What it all really boils down to ... it doesn't matter what THEY think! And ... THEY may surprise You, anyway! It's usually different when THEY are talking in generalities, v.s. actually Knowing the person!

The IMPORTANT thing is how YOU feel about it! Do You have a Need to tell Them?? Is it something that You feel YOU have to do??

Unless You're planning on making a "move" on someone ... it's really none of their business! The decision, one way, or the other, is entirely up to YOU!! (And, no!, it doesn't matter what "We" think, either!)

There is Nothing that says You should exceed YOUR comfort zones! Likewise, if keeping "quiet" is making YOU uncomfortable, then, yeah!, perhaps it's time to speak up.

YOU are the Master of YOUR Destiny!! (group)

And ... of course ... no matter what ...

Keep smilin'!! :kiss: (*8*)
Chaz ;)
 
Only do what you're comfortable with doing.

Sometimes, when you come out to people who seem the least likely to ever accpet you, you get surprised. Sometimes they have a change of heart. Sometimes it may be the moment you come out, other times it's after some time and thought.

And sometimes people don't surprise you.

But the thing about coming out is that it's for you. It's an affirmation for YOU about who YOU are.

It hurts and it sucks when your family doesn't accpet you, but I have to believe and I feel from my experience that even when they don't it's better that they know, because there's no more fear of being exposed and no more hiding.

But most importantly, it all has to happen at your own pace.
 
if i were you i would tell them,but its a risky thing!
are you close to your family?
i would tell them!they arent gonna kill you,are they?
 
Try to find a friend who isn't... If you have any, that is. If you tell them first, you have some support, because if nothing else, whether your homophobic friends/family accept you or not, it'll take a while before they're totally ok with it. It's a complete paradigm shift to them, and they'll need time to adjust. During that time, you'll need someone, or you'll just feel alone.

Either way, we're here for you as much as we can possibly be!
 
Jacobim gave some really good advice: find a friend you can tell who will be supportive. If your family reacts badly, you'll need someone. Also have places you can go where it's okay to be gay.
My family basically walked out on me last Christmas, my first Christmas out. I had only two friends left by then, who knew and were okay with it. They helped keep me steady, but in February it suddenly hit me that they really had walked out, and I was where Robertac was at 14: planning suicide. What saved me was seeing a place I felt safe.
I guess I'm saying "plan ahead".
 
Much as I love and trust my family, I have never felt any need to tell them, they probably know anyway. I don't need thier approval to be the way I am. All my friends know, it's not a secret, we often joke about it.

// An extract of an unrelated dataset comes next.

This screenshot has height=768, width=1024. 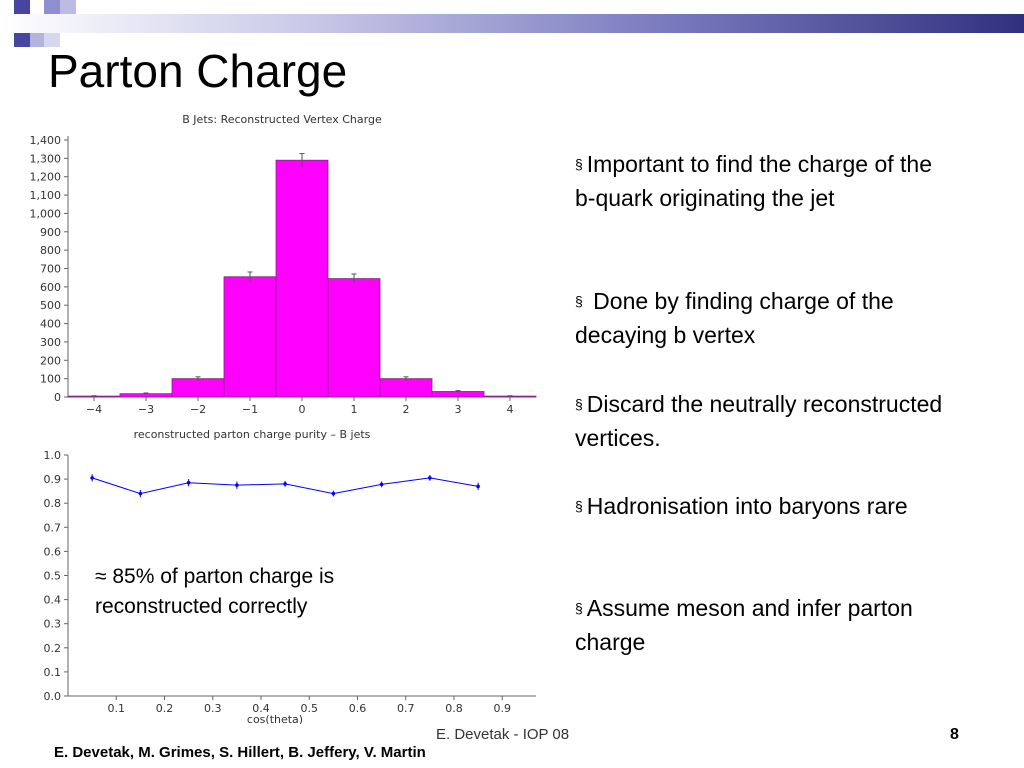 What do you see at coordinates (53, 480) in the screenshot?
I see `purity-y-tick-label: 0.9` at bounding box center [53, 480].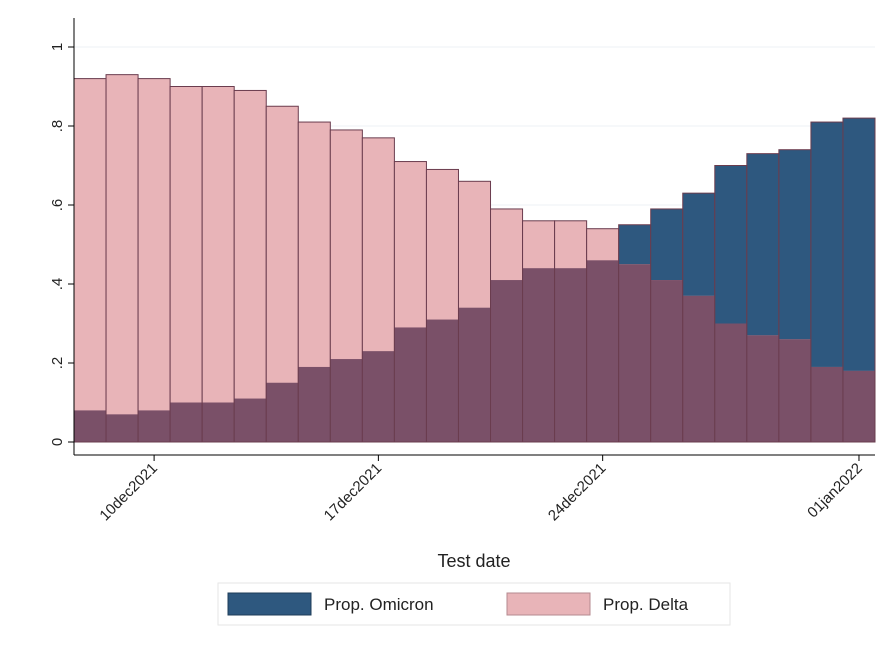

If you feel it would help you to tell them then you should, but if it is just some missplaced sense of duty then don't as it is none of their business. I don't believe we should need our families approval for how we choose to live our lives.
 
Mate...Homophobes are people who are ignorant to who and what we are...and in so many cases its not their fault. They dont have enough worldy experience and open mindedness to challenge stereo typical views. They dont know any of us and dont realise that we are living under their noses...

Its either that or they are complete morons who dont want to think for themselves.

Which group do your friends and family fit into? Most of us find that the people we care about and fear telling fall into the first one...and after us revealing our true selves to them find that most of them can accept us and are at least willing to try because we have changed their views....we are still the same people we always were with the same values and morales and principles.

Dont let peoples unintentional ignorance prevent you from being all you can be to yourself and those around you. Challenge their ideas and make them rethink their values!
 
most of my good friends are and thats why I am not comming out to them.

Which over time will leave you feeling trapped. Guys like to check out chicks are comment -- you'll have the urge to comment on a cute guy, but.... can't do that!
I lost almost every friend I had, when word spread I like guys. Yeah, I spend most of my time feeling lonely, sometimes enough that I get physical pains from it. But I wouldn't go back and undo it, because I don't have to restrain myself around people -- the ones I would have had to, ditched me... and in that is a serious element of freedom.
 
If you are close to your family, try to come out to them first if you feel as if you HAVE to let it out. At least there is a higher chance that they'll still accept you and be willing to work through it together.